Here it is electoralism that is the engine to drive working class organisation, that builds the other wings and activities of the working class movement. In fact, as an old Official republican said to me a few years ago, it is in elections that you reap what you sow, even in the narrow terms posed by Mendel-Gleason and O’Brien.
The commitment by them to bourgeois democracy is ironic given the decay of this form. At the beginning of March ‘The Economist’ had a six page essay and a front page that asked “What’s gone wrong with democracy”.
It noted – “Nor is the EU a paragon of democracy. The decision to introduce the euro in 1999 was taken largely by technocrats; only two countries, Denmark and Sweden, held referendums on the matter (both said no). Efforts to win popular approval for the Lisbon Treaty, which consolidated power in Brussels, were abandoned when people started voting the wrong way. During the darkest days of the euro crisis the euro-elite forced Italy and Greece to replace democratically elected leaders with technocrats. The European Parliament, an unsuccessful attempt to fix Europe’s democratic deficit, is both ignored and despised.”
“Adjusting to hard times will be made even more difficult by a growing cynicism towards politics. Party membership is declining across the developed world: only 1% of Britons are now members of political parties compared with 20% in 1950. Voter turnout is falling, too: a study of 49 democracies found that it had declined by 10 percentage points between 1980-84 and 2007-13. A survey of seven European countries in 2012 found that more than half of voters “had no trust in government” whatsoever. A YouGov opinion poll of British voters in the same year found that 62% of those polled agreed that “politicians tell lies all the time”.
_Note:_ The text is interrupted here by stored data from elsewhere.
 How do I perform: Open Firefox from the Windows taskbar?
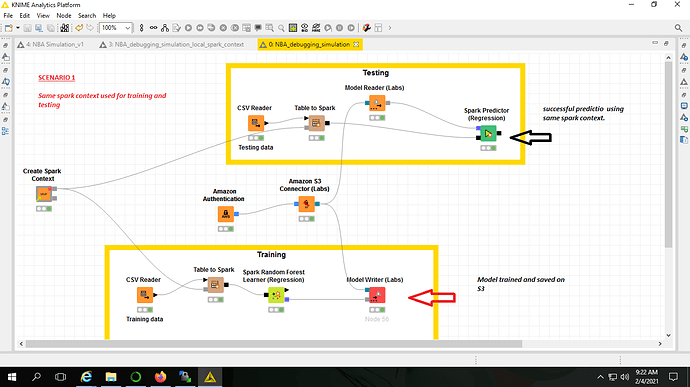(161, 377)
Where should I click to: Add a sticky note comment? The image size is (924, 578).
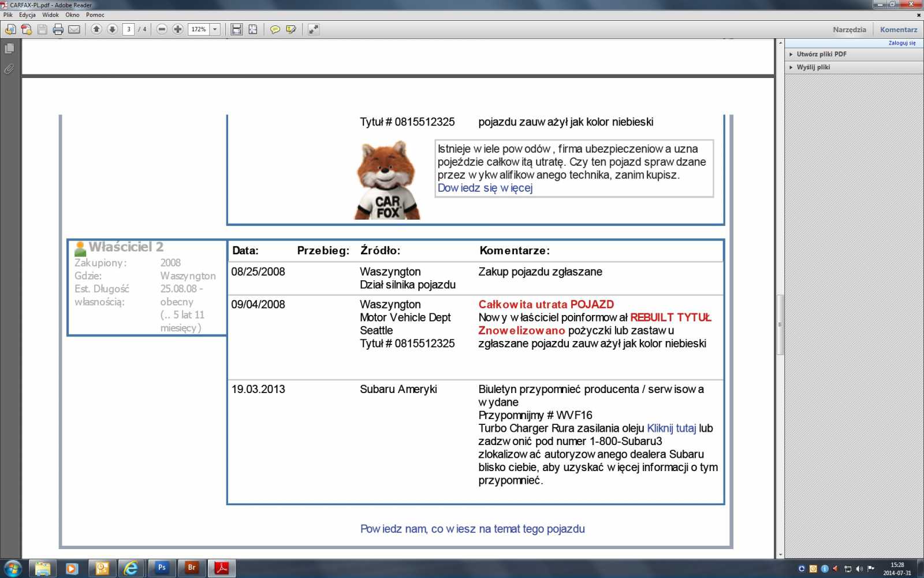(275, 29)
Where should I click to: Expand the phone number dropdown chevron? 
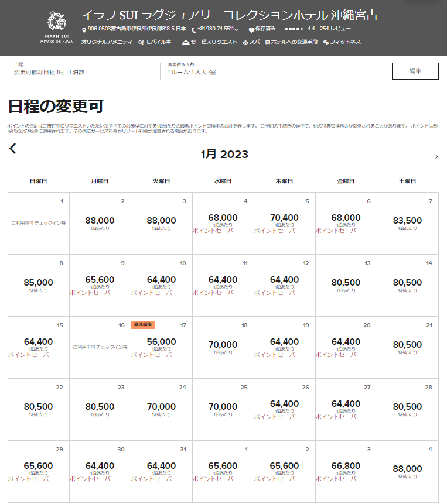(x=236, y=29)
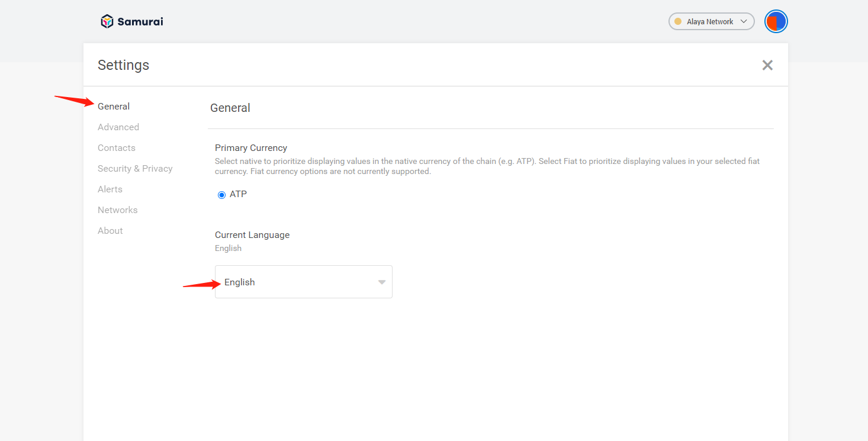Select the General settings tab
The height and width of the screenshot is (441, 868).
coord(114,107)
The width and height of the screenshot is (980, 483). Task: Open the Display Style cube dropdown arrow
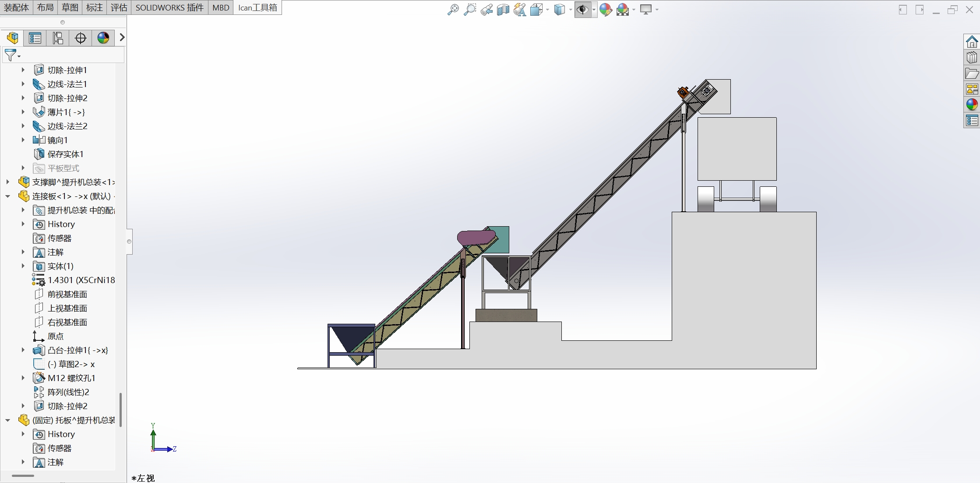pyautogui.click(x=571, y=10)
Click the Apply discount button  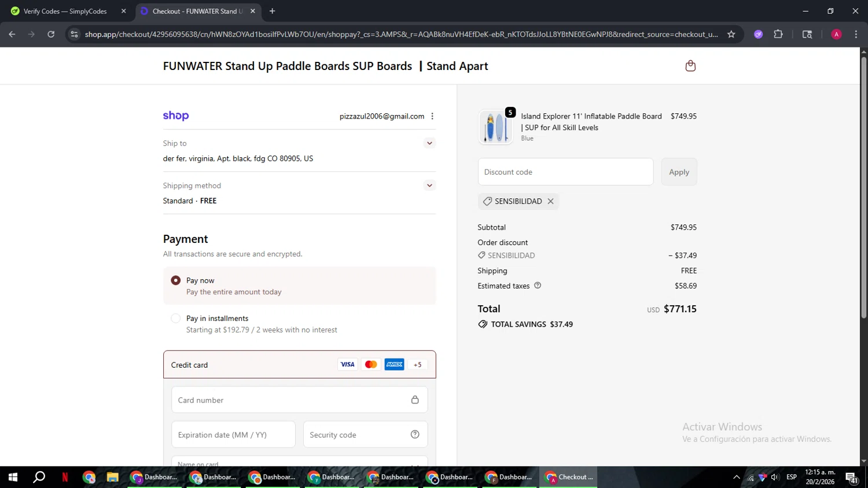pyautogui.click(x=679, y=172)
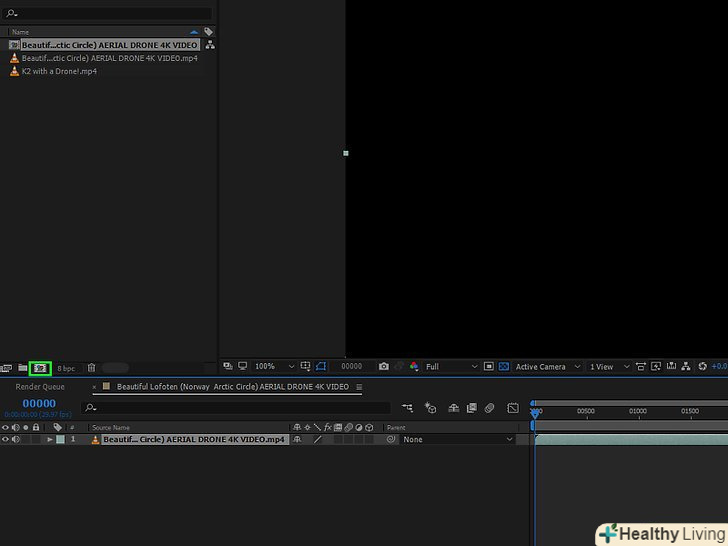Mute audio of the AERIAL DRONE layer

pyautogui.click(x=15, y=439)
All this reflects the supplicant position which reliance on the state places workers and the failure of the state to respond to popular opinion. It reflects the legacy of the parties supported by workers who have embraced bourgeois democracy very much in the way proposed as much as it reflects the cynicism of other classes.
Mendel-Gleason and O’Brien are aware of the dangers of integration into the existing political-economic system, of a tendency towards conservatism and dangers of bureaucracy but their strategy of attrition and its reliance on the state and representation as opposed to direct participation all feed these problems.
This approach teaches passivity, that someone else has responsibility for political activity and leadership. That power lies in a machine (the state) that exists outside your own competence and capability. That your own activity is primarily to engage in voting for someone else to press forward your interests and that your own productive activity is not directly something that you should seek to control.
All this can be said of the existing capitalist state and its bourgeois politicians. What Mendel-Gleason and O’Brien see as important – the state and electoralism – does not go beyond this.
Their confused perspective leads to incoherence and what is generally well considered in their argument succeeds only in accurately enumerating problems.
Mendel-Gleason and O’Brien are correct when they say that we need to convince workers “that they have to do great things for the socialist organisation, that the future itself depends on us all playing our role in that great collective project, outside of which there is no salvation.”
My argument has been that their conception of this great collective project is mistaken and that within it there is no road to salvation.